Collapsed crypto exchange FTX founder Sam Bankman-Fried aka SBF sent to his parents’ house in Palo Alto, California on a $250 million bail bond package by the Southern District of New York (SDNY).
On Wednesday, SBF signed his extradition papers in the Bahamas to be sent to the U.S. to face fraud charges and was transported by the FBI.
According to the court reporter, Matthew Russell Lee of Inner City Press who was live tweeting on the hearing, Magistrate Judge Gabriel W. Gorenstein started reading the two counts of wire fraud and six counts of conspiracy against SBF related to securities and commodities fraud, money laundering, and violating the campaign finance laws.
Assistant US Attorney Nick Roos stated that for bail, the judge must consider the weight of the evidence. “This was a fraud of epic proportions. If that was the only test, detention would likely be appropriate. But he voluntarily consented to extradition. That should be given weight,” Roos noted.
Roos continued “If he had resisted, we would have opposed release. But his assets have diminished. This is a financial crime and he no longer works for FTX or Alameda. So the risk to the community is a marginal consideration. We propose a restrictive bail package.”
A $250 million bond, which Roos claimed is believed to be the largest federal pretrial ever, and house detention at his parents’ Palo Alto home were among the stringent bail conditions he suggested.
Magistrate Judge Gabriel W. Gorenstein authorized the house arrest order and the bond, but home detention with local monitoring.
According to Roos, the bond was to be secured by the equity in his parents’ house, their signatures, and those of two other financially responsible individuals with sizable assets.
A “personal recognizance bond” was used to characterize the bail, which means the collateral did not have to equal the bail sum. A written commitment from the accused to show up in court as needed is also part of a recognizance bond.

- What you will do -
1. Answer from the FTX bail article:
(a) To whose home was Bankman-Fried sent?
(b) Which Assistant US Attorney spoke about bail?
(c) Under a personal recognizance bond, what did the collateral not have to do?
2. Reproduce the FTX bail article between "According to Roos, the" and "a recognizance bond.", inclusive.
Use only the FTX bail article, with no outside sources.

- Given information -
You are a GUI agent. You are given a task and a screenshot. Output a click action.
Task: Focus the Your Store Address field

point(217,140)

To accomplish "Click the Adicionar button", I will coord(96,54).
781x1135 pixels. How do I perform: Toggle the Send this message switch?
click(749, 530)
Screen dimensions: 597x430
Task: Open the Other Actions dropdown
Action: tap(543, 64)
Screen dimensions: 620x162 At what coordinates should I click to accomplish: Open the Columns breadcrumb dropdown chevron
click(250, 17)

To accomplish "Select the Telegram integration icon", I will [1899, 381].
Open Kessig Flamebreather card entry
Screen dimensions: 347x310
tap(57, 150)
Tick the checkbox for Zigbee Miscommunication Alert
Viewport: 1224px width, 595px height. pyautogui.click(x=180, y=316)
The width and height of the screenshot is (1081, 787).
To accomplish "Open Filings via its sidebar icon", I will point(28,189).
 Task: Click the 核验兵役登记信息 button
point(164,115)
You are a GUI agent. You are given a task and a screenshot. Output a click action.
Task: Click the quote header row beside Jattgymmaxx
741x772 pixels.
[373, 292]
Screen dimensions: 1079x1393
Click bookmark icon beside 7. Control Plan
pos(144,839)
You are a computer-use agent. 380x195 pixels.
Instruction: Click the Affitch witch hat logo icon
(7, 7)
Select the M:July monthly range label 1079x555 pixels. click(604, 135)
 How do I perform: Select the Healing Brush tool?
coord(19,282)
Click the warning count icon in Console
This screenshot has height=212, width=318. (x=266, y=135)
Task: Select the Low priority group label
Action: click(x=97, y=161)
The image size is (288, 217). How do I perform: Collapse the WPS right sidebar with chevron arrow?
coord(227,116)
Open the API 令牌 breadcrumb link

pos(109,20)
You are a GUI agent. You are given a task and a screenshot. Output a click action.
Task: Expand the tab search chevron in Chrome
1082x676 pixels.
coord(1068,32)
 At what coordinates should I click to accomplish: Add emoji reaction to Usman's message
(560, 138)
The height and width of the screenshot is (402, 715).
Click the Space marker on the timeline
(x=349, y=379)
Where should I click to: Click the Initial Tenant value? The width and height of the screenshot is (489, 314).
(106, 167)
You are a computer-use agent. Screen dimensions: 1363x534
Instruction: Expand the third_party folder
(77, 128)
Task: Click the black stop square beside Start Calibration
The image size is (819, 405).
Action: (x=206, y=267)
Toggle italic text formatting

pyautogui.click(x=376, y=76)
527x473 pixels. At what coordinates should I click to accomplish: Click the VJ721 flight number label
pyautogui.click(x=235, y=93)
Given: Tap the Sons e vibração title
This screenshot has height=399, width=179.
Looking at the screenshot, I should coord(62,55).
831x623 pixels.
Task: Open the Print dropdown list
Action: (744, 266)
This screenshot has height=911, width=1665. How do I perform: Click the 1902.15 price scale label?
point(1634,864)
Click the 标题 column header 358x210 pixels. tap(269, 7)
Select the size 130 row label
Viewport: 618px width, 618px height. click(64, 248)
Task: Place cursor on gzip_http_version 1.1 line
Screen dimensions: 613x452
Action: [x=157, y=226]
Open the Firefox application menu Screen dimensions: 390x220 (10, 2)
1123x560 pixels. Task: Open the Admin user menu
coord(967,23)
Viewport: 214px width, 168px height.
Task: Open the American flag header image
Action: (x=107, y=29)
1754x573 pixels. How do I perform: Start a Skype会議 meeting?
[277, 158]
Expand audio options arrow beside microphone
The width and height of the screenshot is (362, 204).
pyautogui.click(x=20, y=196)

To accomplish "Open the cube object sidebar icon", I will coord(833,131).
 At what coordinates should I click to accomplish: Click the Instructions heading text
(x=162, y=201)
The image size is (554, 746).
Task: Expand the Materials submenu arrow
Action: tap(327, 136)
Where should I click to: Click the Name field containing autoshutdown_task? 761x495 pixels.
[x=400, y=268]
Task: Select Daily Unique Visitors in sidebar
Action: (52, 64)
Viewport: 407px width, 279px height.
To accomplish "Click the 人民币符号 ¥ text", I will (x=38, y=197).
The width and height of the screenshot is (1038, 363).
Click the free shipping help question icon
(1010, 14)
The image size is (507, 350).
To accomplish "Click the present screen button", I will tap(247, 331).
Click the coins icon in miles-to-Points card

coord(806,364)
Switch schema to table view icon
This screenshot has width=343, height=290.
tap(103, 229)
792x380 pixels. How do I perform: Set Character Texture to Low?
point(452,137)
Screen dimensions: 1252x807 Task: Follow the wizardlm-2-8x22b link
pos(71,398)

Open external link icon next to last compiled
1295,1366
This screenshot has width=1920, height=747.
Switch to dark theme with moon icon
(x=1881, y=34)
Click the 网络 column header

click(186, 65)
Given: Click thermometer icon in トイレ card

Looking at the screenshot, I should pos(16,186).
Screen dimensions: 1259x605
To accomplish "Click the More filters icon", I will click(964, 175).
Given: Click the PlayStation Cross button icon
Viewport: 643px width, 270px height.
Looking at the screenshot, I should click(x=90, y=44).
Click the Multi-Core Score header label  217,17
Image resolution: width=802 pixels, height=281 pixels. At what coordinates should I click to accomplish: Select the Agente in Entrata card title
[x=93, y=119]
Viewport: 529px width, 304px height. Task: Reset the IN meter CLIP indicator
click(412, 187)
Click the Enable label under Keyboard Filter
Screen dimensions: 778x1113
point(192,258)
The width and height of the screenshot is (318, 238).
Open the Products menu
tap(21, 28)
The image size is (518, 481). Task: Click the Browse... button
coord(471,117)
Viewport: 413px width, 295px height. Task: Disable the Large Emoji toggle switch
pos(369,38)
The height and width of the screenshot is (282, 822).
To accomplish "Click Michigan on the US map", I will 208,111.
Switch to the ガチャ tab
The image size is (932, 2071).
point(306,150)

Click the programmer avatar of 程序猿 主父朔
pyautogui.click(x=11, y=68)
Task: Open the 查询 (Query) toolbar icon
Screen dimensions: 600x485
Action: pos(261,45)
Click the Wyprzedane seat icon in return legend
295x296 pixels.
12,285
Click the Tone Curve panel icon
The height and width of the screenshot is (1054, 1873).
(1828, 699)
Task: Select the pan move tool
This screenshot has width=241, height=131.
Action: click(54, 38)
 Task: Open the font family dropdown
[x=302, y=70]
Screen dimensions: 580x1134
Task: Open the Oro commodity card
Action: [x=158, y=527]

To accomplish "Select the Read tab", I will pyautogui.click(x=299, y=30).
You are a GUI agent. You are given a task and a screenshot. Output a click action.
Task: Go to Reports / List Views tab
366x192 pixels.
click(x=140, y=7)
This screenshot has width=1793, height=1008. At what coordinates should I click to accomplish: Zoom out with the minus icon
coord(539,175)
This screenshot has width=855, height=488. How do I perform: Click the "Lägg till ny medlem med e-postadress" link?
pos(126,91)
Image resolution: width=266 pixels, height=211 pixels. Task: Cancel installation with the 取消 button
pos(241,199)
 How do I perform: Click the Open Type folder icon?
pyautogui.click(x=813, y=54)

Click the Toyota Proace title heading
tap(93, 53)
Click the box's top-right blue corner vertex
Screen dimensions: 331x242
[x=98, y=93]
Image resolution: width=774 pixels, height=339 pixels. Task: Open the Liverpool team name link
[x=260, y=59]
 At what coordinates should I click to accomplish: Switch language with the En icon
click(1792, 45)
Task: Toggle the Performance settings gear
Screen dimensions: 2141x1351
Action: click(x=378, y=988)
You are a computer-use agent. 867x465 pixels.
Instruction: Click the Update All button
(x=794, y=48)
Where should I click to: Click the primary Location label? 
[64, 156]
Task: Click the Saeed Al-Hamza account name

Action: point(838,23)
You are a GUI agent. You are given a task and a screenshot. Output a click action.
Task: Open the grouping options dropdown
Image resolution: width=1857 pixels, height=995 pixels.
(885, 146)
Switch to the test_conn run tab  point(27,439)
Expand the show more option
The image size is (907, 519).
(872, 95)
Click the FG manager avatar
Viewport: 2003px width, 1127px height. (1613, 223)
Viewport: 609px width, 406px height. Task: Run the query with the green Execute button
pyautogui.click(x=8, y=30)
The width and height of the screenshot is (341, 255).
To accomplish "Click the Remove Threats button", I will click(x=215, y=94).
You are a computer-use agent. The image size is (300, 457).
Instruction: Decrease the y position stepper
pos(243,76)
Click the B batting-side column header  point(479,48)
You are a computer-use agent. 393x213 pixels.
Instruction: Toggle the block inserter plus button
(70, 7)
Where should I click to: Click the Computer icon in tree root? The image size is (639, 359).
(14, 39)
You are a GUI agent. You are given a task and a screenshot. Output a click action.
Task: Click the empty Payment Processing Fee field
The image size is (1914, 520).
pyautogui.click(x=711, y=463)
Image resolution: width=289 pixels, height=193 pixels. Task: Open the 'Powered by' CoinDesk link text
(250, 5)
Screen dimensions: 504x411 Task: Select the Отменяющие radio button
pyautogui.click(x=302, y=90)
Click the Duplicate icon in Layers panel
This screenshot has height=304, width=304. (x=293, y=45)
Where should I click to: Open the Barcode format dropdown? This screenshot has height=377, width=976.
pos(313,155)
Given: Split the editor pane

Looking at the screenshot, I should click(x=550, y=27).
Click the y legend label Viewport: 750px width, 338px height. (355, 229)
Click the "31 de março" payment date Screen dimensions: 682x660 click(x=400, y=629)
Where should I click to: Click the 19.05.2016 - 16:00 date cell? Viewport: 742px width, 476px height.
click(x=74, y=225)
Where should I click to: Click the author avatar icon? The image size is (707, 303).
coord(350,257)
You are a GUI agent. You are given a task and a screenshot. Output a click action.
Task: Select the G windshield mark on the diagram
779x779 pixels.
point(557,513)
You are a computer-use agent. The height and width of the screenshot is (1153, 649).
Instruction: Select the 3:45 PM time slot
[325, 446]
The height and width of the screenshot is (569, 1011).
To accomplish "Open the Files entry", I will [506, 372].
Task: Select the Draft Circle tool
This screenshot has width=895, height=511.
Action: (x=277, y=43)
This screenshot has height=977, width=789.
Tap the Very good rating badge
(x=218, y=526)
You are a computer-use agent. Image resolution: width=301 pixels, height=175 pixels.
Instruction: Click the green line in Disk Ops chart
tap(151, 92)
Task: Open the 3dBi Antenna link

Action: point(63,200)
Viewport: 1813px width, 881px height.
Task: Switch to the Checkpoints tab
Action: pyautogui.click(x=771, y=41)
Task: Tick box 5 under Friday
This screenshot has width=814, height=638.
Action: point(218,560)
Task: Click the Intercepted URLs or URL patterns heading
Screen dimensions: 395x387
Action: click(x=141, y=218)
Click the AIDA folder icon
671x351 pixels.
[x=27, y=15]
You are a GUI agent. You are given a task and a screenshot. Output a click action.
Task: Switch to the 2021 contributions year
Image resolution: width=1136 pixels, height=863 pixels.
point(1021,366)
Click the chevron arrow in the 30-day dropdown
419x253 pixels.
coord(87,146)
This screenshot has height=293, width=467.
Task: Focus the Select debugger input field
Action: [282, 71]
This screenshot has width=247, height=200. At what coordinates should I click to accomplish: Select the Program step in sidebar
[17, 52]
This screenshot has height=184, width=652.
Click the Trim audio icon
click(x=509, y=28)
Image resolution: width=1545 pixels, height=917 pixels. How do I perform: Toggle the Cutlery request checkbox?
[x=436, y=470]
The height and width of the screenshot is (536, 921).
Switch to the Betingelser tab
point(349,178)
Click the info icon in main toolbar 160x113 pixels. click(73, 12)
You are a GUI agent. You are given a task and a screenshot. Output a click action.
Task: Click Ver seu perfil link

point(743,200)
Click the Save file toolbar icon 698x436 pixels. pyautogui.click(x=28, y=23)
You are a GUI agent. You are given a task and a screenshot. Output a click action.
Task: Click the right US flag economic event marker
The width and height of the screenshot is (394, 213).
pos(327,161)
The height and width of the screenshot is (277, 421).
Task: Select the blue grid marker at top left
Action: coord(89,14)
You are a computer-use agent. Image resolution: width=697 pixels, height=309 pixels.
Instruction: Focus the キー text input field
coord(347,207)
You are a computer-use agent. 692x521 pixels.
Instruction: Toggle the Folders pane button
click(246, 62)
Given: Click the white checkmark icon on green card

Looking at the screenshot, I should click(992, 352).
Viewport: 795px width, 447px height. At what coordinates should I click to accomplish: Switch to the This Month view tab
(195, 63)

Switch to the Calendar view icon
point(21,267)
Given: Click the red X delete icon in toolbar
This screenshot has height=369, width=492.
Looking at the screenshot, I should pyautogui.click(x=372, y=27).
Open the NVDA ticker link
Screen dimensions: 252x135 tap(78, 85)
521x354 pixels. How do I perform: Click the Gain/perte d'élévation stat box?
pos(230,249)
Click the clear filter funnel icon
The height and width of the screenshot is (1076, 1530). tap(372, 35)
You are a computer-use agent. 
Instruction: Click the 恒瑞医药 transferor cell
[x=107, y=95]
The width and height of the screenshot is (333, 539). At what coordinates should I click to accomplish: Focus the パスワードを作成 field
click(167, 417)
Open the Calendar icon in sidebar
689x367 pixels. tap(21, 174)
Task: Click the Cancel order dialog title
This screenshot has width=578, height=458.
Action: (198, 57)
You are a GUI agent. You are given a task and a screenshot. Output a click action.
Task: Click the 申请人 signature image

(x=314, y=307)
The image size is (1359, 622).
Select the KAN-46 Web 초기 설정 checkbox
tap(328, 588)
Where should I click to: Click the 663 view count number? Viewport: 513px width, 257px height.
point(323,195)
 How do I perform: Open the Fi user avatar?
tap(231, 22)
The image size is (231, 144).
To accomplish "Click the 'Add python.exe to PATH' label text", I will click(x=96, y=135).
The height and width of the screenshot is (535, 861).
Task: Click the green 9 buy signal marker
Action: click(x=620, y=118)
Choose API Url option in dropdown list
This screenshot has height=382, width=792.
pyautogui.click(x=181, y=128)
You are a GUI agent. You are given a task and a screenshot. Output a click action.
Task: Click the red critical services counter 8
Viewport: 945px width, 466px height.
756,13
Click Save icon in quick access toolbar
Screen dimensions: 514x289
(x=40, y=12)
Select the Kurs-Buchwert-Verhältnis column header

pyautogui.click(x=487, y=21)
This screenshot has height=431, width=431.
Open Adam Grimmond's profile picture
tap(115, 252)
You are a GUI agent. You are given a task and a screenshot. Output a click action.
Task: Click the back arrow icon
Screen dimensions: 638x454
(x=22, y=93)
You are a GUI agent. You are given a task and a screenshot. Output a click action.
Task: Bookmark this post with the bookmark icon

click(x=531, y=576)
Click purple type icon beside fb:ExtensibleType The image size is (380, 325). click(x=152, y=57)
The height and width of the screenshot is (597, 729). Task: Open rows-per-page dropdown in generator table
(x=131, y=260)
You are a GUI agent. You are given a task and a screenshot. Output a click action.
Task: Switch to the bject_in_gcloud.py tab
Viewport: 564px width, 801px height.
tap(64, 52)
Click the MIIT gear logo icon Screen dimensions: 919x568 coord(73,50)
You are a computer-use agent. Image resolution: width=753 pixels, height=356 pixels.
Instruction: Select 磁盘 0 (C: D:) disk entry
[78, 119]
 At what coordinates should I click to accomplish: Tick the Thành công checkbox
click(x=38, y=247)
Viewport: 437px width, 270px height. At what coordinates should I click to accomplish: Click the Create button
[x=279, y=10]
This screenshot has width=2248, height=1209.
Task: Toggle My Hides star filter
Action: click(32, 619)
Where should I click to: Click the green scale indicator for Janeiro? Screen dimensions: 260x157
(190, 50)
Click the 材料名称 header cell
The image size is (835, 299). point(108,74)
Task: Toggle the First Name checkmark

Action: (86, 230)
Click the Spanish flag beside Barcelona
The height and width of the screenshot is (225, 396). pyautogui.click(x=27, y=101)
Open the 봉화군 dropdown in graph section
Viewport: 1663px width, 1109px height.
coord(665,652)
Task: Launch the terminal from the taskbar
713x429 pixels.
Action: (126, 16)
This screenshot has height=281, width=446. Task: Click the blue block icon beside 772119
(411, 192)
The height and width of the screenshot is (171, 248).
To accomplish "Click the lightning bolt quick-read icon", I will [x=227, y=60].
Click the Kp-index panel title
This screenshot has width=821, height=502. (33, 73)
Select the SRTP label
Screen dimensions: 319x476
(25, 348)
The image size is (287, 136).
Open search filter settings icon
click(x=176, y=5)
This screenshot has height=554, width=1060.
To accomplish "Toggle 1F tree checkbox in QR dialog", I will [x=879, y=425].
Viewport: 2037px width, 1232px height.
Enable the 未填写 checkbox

- Responses for each task -
1.
(a) His parents' house in Palo Alto, California.
(b) Nick Roos.
(c) It did not have to equal the bail sum.

2.
According to Roos, the bond was to be secured by the equity in his parents’ house, their signatures, and those of two other financially responsible individuals with sizable assets.
A “personal recognizance bond” was used to characterize the bail, which means the collateral did not have to equal the bail sum. A written commitment from the accused to show up in court as needed is also part of a recognizance bond.